Exercise: Copy out every record that follows, word for word.

[Recorded data]
++++
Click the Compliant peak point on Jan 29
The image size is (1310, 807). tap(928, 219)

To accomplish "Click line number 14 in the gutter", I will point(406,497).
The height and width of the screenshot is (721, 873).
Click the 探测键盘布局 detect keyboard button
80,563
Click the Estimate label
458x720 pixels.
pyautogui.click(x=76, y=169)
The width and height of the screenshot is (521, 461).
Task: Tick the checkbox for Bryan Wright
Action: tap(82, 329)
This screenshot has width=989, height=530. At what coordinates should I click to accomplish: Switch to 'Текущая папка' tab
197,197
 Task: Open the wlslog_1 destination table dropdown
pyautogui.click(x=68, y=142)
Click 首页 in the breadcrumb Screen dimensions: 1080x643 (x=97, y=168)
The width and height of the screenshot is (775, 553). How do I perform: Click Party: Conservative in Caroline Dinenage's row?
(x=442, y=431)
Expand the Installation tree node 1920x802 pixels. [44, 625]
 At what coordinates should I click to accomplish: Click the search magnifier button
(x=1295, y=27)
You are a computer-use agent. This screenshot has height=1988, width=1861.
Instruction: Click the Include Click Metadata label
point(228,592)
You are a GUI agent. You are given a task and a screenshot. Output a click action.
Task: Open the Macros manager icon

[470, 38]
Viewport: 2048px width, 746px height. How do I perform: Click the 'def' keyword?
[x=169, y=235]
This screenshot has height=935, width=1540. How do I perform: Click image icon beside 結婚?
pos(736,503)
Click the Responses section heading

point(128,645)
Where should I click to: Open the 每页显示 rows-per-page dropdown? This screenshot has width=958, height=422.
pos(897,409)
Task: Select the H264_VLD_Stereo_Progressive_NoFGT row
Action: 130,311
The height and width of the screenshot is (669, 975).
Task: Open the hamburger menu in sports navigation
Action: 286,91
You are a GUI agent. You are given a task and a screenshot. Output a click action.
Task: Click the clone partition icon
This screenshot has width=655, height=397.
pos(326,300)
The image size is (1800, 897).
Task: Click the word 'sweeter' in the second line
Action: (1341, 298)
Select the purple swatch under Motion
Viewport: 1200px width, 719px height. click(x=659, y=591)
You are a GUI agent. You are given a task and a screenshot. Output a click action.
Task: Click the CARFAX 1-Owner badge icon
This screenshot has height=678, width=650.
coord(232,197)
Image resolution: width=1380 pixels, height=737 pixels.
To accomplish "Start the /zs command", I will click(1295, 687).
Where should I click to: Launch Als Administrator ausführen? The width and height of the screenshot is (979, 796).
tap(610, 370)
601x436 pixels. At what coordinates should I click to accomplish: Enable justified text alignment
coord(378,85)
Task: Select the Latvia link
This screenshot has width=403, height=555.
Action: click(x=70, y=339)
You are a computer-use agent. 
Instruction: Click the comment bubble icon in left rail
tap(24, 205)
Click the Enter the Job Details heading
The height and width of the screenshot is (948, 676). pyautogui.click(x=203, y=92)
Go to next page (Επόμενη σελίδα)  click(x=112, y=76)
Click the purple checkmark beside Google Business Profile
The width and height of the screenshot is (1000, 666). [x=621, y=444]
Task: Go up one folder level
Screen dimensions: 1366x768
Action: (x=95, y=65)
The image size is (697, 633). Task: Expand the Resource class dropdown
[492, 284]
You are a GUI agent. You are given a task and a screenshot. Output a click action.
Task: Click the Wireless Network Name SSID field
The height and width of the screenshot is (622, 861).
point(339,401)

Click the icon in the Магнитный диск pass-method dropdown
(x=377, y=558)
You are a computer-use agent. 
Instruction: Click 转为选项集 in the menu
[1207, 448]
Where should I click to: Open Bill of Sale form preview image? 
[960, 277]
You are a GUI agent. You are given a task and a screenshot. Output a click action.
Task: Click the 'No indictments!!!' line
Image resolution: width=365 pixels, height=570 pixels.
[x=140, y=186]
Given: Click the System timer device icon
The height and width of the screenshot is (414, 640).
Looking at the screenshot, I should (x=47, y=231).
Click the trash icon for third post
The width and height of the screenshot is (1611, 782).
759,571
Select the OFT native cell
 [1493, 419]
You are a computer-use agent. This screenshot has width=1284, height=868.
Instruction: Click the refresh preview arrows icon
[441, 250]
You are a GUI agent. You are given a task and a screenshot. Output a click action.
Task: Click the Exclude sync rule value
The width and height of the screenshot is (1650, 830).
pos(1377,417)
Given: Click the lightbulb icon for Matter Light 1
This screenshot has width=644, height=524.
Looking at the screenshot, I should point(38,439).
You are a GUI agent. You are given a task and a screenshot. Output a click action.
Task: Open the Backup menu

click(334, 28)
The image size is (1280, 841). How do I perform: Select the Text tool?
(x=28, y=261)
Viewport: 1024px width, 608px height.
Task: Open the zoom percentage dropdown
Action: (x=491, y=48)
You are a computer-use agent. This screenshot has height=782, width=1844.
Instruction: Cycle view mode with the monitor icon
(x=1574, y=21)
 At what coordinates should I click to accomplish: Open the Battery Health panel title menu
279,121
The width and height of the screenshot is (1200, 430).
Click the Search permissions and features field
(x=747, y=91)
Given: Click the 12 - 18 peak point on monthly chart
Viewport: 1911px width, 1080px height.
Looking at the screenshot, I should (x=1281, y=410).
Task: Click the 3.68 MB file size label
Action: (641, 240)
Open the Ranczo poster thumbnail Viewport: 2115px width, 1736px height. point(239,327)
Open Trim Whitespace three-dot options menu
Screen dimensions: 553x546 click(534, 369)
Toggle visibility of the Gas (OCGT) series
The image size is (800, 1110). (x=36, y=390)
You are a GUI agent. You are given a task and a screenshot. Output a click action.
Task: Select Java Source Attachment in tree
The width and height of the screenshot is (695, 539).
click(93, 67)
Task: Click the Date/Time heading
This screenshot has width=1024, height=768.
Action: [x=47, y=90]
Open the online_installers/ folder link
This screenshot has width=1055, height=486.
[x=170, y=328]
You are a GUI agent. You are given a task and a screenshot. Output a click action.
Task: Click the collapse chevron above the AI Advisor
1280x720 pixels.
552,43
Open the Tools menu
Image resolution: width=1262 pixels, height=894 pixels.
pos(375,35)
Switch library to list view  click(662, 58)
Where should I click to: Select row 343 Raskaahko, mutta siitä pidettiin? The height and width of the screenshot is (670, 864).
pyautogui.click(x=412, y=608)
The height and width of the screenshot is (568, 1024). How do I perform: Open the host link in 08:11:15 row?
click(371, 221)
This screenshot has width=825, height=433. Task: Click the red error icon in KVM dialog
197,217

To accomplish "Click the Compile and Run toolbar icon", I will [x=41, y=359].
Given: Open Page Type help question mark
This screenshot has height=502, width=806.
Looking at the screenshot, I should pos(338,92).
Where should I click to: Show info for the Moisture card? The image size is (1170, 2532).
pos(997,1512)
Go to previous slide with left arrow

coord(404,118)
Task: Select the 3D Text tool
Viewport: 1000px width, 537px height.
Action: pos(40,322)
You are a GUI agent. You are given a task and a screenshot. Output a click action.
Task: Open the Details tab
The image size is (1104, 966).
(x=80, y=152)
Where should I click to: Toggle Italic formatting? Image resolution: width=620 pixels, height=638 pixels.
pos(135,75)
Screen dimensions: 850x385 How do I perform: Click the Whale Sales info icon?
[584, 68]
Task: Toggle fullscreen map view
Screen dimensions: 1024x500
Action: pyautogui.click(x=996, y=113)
++++
Completed exercise:
Click the Compliant peak point on Jan 29
The image size is (1310, 807). tap(928, 219)

To accomplish "Click line number 14 in the gutter", I will point(406,497).
The height and width of the screenshot is (721, 873).
Click the 探测键盘布局 detect keyboard button
80,563
Click the Estimate label
458x720 pixels.
pyautogui.click(x=76, y=169)
The width and height of the screenshot is (521, 461).
Task: Tick the checkbox for Bryan Wright
Action: tap(82, 329)
This screenshot has width=989, height=530. At what coordinates should I click to accomplish: Switch to 'Текущая папка' tab
197,197
 Task: Open the wlslog_1 destination table dropdown
pyautogui.click(x=68, y=142)
Click 首页 in the breadcrumb Screen dimensions: 1080x643 (x=97, y=168)
The width and height of the screenshot is (775, 553). How do I perform: Click Party: Conservative in Caroline Dinenage's row?
(x=442, y=431)
Expand the Installation tree node 1920x802 pixels. [44, 625]
 At what coordinates should I click to accomplish: Click the search magnifier button
(x=1295, y=27)
You are a computer-use agent. This screenshot has height=1988, width=1861.
Instruction: Click the Include Click Metadata label
point(228,592)
You are a GUI agent. You are given a task and a screenshot. Output a click action.
Task: Open the Macros manager icon

[470, 38]
Viewport: 2048px width, 746px height. How do I perform: Click the 'def' keyword?
[x=169, y=235]
This screenshot has height=935, width=1540. How do I perform: Click image icon beside 結婚?
pos(736,503)
Click the Responses section heading

point(128,645)
Where should I click to: Open the 每页显示 rows-per-page dropdown? This screenshot has width=958, height=422.
pos(897,409)
Task: Select the H264_VLD_Stereo_Progressive_NoFGT row
Action: 130,311
The height and width of the screenshot is (669, 975).
Task: Open the hamburger menu in sports navigation
Action: 286,91
You are a GUI agent. You are given a task and a screenshot. Output a click action.
Task: Click the clone partition icon
This screenshot has width=655, height=397.
pos(326,300)
The image size is (1800, 897).
Task: Click the word 'sweeter' in the second line
Action: (1341, 298)
Select the purple swatch under Motion
Viewport: 1200px width, 719px height. click(x=659, y=591)
You are a GUI agent. You are given a task and a screenshot. Output a click action.
Task: Click the CARFAX 1-Owner badge icon
This screenshot has height=678, width=650.
coord(232,197)
Image resolution: width=1380 pixels, height=737 pixels.
To accomplish "Start the /zs command", I will click(1295, 687).
Where should I click to: Launch Als Administrator ausführen? The width and height of the screenshot is (979, 796).
tap(610, 370)
601x436 pixels. At what coordinates should I click to accomplish: Enable justified text alignment
coord(378,85)
Task: Select the Latvia link
This screenshot has width=403, height=555.
Action: click(x=70, y=339)
You are a computer-use agent. 
Instruction: Click the comment bubble icon in left rail
tap(24, 205)
Click the Enter the Job Details heading
The height and width of the screenshot is (948, 676). pyautogui.click(x=203, y=92)
Go to next page (Επόμενη σελίδα)  click(x=112, y=76)
Click the purple checkmark beside Google Business Profile
The width and height of the screenshot is (1000, 666). [x=621, y=444]
Task: Go up one folder level
Screen dimensions: 1366x768
Action: (x=95, y=65)
The image size is (697, 633). Task: Expand the Resource class dropdown
[492, 284]
You are a GUI agent. You are given a task and a screenshot. Output a click action.
Task: Click the Wireless Network Name SSID field
The height and width of the screenshot is (622, 861).
point(339,401)

Click the icon in the Магнитный диск pass-method dropdown
(x=377, y=558)
You are a computer-use agent. 
Instruction: Click 转为选项集 in the menu
[1207, 448]
Where should I click to: Open Bill of Sale form preview image? 
[960, 277]
You are a GUI agent. You are given a task and a screenshot. Output a click action.
Task: Click the 'No indictments!!!' line
Image resolution: width=365 pixels, height=570 pixels.
[x=140, y=186]
Given: Click the System timer device icon
The height and width of the screenshot is (414, 640).
Looking at the screenshot, I should (x=47, y=231).
Click the trash icon for third post
The width and height of the screenshot is (1611, 782).
759,571
Select the OFT native cell
 [1493, 419]
You are a computer-use agent. This screenshot has width=1284, height=868.
Instruction: Click the refresh preview arrows icon
[441, 250]
You are a GUI agent. You are given a task and a screenshot. Output a click action.
Task: Click the Exclude sync rule value
The width and height of the screenshot is (1650, 830).
pos(1377,417)
Given: Click the lightbulb icon for Matter Light 1
This screenshot has width=644, height=524.
Looking at the screenshot, I should point(38,439).
You are a GUI agent. You are given a task and a screenshot. Output a click action.
Task: Open the Backup menu

click(334, 28)
The image size is (1280, 841). How do I perform: Select the Text tool?
(x=28, y=261)
Viewport: 1024px width, 608px height.
Task: Open the zoom percentage dropdown
Action: (x=491, y=48)
You are a computer-use agent. This screenshot has height=782, width=1844.
Instruction: Cycle view mode with the monitor icon
(x=1574, y=21)
 At what coordinates should I click to accomplish: Open the Battery Health panel title menu
279,121
The width and height of the screenshot is (1200, 430).
Click the Search permissions and features field
(x=747, y=91)
Given: Click the 12 - 18 peak point on monthly chart
Viewport: 1911px width, 1080px height.
Looking at the screenshot, I should (x=1281, y=410).
Task: Click the 3.68 MB file size label
Action: (641, 240)
Open the Ranczo poster thumbnail Viewport: 2115px width, 1736px height. point(239,327)
Open Trim Whitespace three-dot options menu
Screen dimensions: 553x546 click(534, 369)
Toggle visibility of the Gas (OCGT) series
The image size is (800, 1110). (x=36, y=390)
You are a GUI agent. You are given a task and a screenshot. Output a click action.
Task: Select Java Source Attachment in tree
The width and height of the screenshot is (695, 539).
click(93, 67)
Task: Click the Date/Time heading
This screenshot has width=1024, height=768.
Action: [x=47, y=90]
Open the online_installers/ folder link
This screenshot has width=1055, height=486.
[x=170, y=328]
You are a GUI agent. You are given a task and a screenshot. Output a click action.
Task: Click the collapse chevron above the AI Advisor
1280x720 pixels.
552,43
Open the Tools menu
Image resolution: width=1262 pixels, height=894 pixels.
pos(375,35)
Switch library to list view  click(662, 58)
Where should I click to: Select row 343 Raskaahko, mutta siitä pidettiin? The height and width of the screenshot is (670, 864).
pyautogui.click(x=412, y=608)
The height and width of the screenshot is (568, 1024). How do I perform: Open the host link in 08:11:15 row?
click(371, 221)
This screenshot has width=825, height=433. Task: Click the red error icon in KVM dialog
197,217

To accomplish "Click the Compile and Run toolbar icon", I will [x=41, y=359].
Given: Open Page Type help question mark
This screenshot has height=502, width=806.
Looking at the screenshot, I should pos(338,92).
Where should I click to: Show info for the Moisture card? The image size is (1170, 2532).
pos(997,1512)
Go to previous slide with left arrow

coord(404,118)
Task: Select the 3D Text tool
Viewport: 1000px width, 537px height.
Action: pos(40,322)
You are a GUI agent. You are given a task and a screenshot. Output a click action.
Task: Open the Details tab
The image size is (1104, 966).
(x=80, y=152)
Where should I click to: Toggle Italic formatting? Image resolution: width=620 pixels, height=638 pixels.
pos(135,75)
Screen dimensions: 850x385 How do I perform: Click the Whale Sales info icon?
[584, 68]
Task: Toggle fullscreen map view
Screen dimensions: 1024x500
Action: pyautogui.click(x=996, y=113)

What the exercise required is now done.